======== Passage provided

This file does not record any information beyond that in Entries, but it does provide a way to update the information without having to rewrite the entire Entries file, including the ability to preserve the information even if the program writing Entries and Entries.Log abruptly aborts. Programs which are reading the Entries file should also check for Entries.Log. If the latter exists, they should read Entries and then apply the changes mentioned in Entries.Log. After applying the changes, the recommended practice is to rewrite Entries and then delete Entries.Log. The format of a line in Entries.Log is a single character command followed by a space followed by a line in the format specified for a line in Entries. The single character command is A to indicate that the entry is being added, R to indicate that the entry is being removed, or any other character to indicate that the entire line in Entries.Log should be silently ignored (for future expansion). If the second character of the line in Entries.Log is not a space, then it was written by an older version of cvsnt (not documented here).
Programs which are writing rather than reading can safely ignore Entries.Log if they so choose.
This is a temporary file. Recommended usage is to write a new entries file to Entries.Backup, and then to rename it (atomically, where possible) to Entries.
This is the previous generation of the 'Entries' file. If your program modifies the 'Entries' file rename the existing file to 'Entries.Old' so that frontends are able to find out what has changed.
The only relevant thing about this file is whether it exists or not. If it exists, then it means that only part of a directory was gotten and cvsnt will not create additional files in that directory. To clear it, use the update command with the -d option, which will get the additional files and remove Entries.Static.

================

Assignment 1 =
In the passage on cvsnt's Entries files, what does the command character R mean at the start of a line in Entries.Log?
Assignment 2 =
Extend the passage on cvsnt's Entries files past its last sentence.

======== Supplied entries

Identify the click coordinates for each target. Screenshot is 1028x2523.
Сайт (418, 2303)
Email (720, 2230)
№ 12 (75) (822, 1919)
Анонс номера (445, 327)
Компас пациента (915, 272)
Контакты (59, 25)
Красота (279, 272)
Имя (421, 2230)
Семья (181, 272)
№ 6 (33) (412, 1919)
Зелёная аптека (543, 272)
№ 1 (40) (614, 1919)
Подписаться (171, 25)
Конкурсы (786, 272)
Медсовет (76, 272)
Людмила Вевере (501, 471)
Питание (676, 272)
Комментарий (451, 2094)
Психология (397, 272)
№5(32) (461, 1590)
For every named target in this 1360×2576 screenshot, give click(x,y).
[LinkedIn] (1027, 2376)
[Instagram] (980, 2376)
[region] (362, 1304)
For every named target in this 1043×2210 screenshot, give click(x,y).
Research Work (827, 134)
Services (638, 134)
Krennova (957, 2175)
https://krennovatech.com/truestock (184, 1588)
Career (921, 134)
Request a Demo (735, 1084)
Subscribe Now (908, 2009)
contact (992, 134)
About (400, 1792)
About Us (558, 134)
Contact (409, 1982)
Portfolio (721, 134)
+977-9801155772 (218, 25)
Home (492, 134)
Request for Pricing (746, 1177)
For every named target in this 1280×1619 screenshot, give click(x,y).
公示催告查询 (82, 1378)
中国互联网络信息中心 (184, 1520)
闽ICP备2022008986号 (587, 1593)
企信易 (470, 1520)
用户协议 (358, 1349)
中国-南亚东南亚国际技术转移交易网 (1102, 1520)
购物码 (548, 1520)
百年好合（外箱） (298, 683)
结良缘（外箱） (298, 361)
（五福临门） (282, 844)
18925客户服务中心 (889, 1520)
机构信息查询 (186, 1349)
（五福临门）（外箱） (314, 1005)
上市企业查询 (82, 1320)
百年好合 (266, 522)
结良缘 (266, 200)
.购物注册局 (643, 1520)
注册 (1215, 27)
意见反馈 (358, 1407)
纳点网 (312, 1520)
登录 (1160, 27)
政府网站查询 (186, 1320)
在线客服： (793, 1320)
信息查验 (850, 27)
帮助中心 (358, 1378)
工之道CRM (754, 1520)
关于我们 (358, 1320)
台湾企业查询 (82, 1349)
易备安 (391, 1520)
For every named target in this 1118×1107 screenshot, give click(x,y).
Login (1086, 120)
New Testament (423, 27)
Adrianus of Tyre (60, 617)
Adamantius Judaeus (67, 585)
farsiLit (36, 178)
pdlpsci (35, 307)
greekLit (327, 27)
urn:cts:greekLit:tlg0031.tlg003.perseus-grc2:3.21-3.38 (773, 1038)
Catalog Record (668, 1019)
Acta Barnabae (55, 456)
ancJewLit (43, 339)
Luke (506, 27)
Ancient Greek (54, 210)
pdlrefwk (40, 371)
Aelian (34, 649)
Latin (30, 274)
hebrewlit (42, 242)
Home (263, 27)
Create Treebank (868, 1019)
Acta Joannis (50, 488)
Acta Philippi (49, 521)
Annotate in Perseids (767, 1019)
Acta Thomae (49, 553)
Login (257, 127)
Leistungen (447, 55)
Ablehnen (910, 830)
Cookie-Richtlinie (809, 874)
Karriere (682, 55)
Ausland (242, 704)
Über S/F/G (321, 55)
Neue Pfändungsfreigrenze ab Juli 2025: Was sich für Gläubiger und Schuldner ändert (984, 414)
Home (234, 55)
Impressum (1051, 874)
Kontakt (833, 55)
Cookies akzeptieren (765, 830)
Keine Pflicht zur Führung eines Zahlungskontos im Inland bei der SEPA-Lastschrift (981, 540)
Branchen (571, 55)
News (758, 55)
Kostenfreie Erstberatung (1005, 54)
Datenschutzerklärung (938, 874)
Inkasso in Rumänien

================

Task answer 1 =
It indicates that the entry is being removed.

Task answer 2 =
This holds extra information about the file that was not recorded by the original CVS client. If this file exists there is a line for each file in the Entries file. The lines can be in any order.
The format of the lines is:
If there are any extra fields after rcstime these should be ignored.
The second field is the saved tag from an update -j, which is recorded the next time the file is committed to store the mergepoint data.
The third field is unused (and reserved) at present.
The fourth field is the last checkin time of the file, expressed as a time_t. Do not assume that this value will fit into a 32bit variable, as this will cause problems in 2038.
The fifth, sixth and seventh fields define the revision, tag/branch and bug identifier of the last cvs edit that was invoked by the client.
This is the previous generation of the 'Entries.Extra' file. If your program modifies the 'Entries' file rename the existing file to 'Entries.Extra.Old' so that frontends are able to find out what has changed.
This file contains information about any renames that have not yet been committed to the repository. The file is stored as pairs of filenames within the directory, with a blank meaning 'removed'.
This file contains per-directory sticky tags or dates. The first character is T for a branch tag, N for a non-branch tag, or D for a date, or another character to mean the file should be silently ignored, for future expansion. This character is followed by the tag or date. Note that per-directory sticky tags or dates are used for things like applying to files which are newly added; they might not be the same as the sticky tags or dates on individual files. For general information on sticky tags and dates, see the section called “Sticky tags”.
CVSNT also stores the directory revision in this file, as a numeric tag.
This file stores notifications (for example, for edit or unedit) which have not yet been sent to the server. Its format is not yet documented here.
This file is to Notify as Entries.Backup is to Entries. That is, to write Notify, first write the new contents to Notify.tmp and then (atomically where possible), rename it to Notify.
If watches are in use, then an edit command stores the original copy of the file in the Base directory. This allows the unedit command to operate even if it is unable to communicate with the server.
This file contains the template specified by the rcsinfo file (the section called “rcsinfo”). It is only used by the client; the non-client/server cvsnt consults rcsinfo directly.